ECLI:NL:RBSGR:2000:AA9737
Rechtbank 's-Gravenhage
- Voorlopige voorziening
- H.C.A. Walda
- Rechtspraak.nl
Toewijzing verzoek om voorlopige voorziening in asielzaak van Soedanese verzoekers met twijfel over afkomst
In deze zaak hebben verzoekers, A en B, van Soedanese nationaliteit, een verzoek ingediend om een voorlopige voorziening in het kader van hun asielaanvraag. De president van de Rechtbank 's-Gravenhage heeft op 18 oktober 2000 uitspraak gedaan.
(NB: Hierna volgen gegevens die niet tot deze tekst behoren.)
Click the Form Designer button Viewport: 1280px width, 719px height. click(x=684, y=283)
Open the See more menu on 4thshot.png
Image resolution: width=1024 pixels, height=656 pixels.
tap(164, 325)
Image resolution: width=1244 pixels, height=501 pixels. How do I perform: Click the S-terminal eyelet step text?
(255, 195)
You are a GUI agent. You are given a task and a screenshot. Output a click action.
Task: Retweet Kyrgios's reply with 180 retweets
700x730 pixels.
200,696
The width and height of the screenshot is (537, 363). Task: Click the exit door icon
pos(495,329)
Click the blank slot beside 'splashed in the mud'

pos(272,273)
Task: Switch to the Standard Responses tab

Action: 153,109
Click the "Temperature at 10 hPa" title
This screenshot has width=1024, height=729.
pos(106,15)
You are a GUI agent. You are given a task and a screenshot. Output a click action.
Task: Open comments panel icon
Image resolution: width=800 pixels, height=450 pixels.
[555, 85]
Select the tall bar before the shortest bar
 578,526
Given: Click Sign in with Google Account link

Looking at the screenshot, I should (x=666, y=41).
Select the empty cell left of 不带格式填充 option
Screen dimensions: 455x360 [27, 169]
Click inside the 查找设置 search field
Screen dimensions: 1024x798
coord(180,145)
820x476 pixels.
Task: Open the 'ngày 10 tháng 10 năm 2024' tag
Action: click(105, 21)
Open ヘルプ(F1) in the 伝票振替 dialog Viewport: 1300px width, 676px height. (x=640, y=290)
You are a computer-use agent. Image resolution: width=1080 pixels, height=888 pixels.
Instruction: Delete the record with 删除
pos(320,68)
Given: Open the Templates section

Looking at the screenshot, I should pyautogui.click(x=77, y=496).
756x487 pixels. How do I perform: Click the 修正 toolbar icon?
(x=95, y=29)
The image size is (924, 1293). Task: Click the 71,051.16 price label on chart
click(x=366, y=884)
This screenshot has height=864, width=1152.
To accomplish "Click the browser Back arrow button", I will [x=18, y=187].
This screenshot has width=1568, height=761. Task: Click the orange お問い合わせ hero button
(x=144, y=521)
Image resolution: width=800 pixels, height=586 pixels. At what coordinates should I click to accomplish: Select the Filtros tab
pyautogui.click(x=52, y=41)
Verweerder, de Staatssecretaris van Justitie, had de aanvragen van verzoekers om toelating als vluchteling afgewezen, met de stelling dat er ernstige twijfels bestonden over hun afkomst en identiteit. De president oordeelde dat de argumenten van verweerder niet voldoende onderbouwd waren. De president stelde vast dat de conclusie van verweerder dat de woonplaats van verzoeker niet zou bestaan, niet te controleren was en dat het taalonderzoek dat door verweerder was uitgevoerd, niet objectief kon worden getoetst. Dit leidde tot de conclusie dat verweerder een nader onderzoek naar de afkomst van verzoekers diende te verrichten. De president wees het verzoek om voorlopige voorziening toe en gebiedde verweerder zich te onthouden van uitzettingshandelingen totdat op het bezwaarschrift was beslist. Tevens werd verweerder veroordeeld in de proceskosten van verzoekers. De uitspraak benadrukt het belang van een zorgvuldige beoordeling van asielaanvragen, vooral in gevallen waar de afkomst en identiteit van de verzoekers ter discussie staan.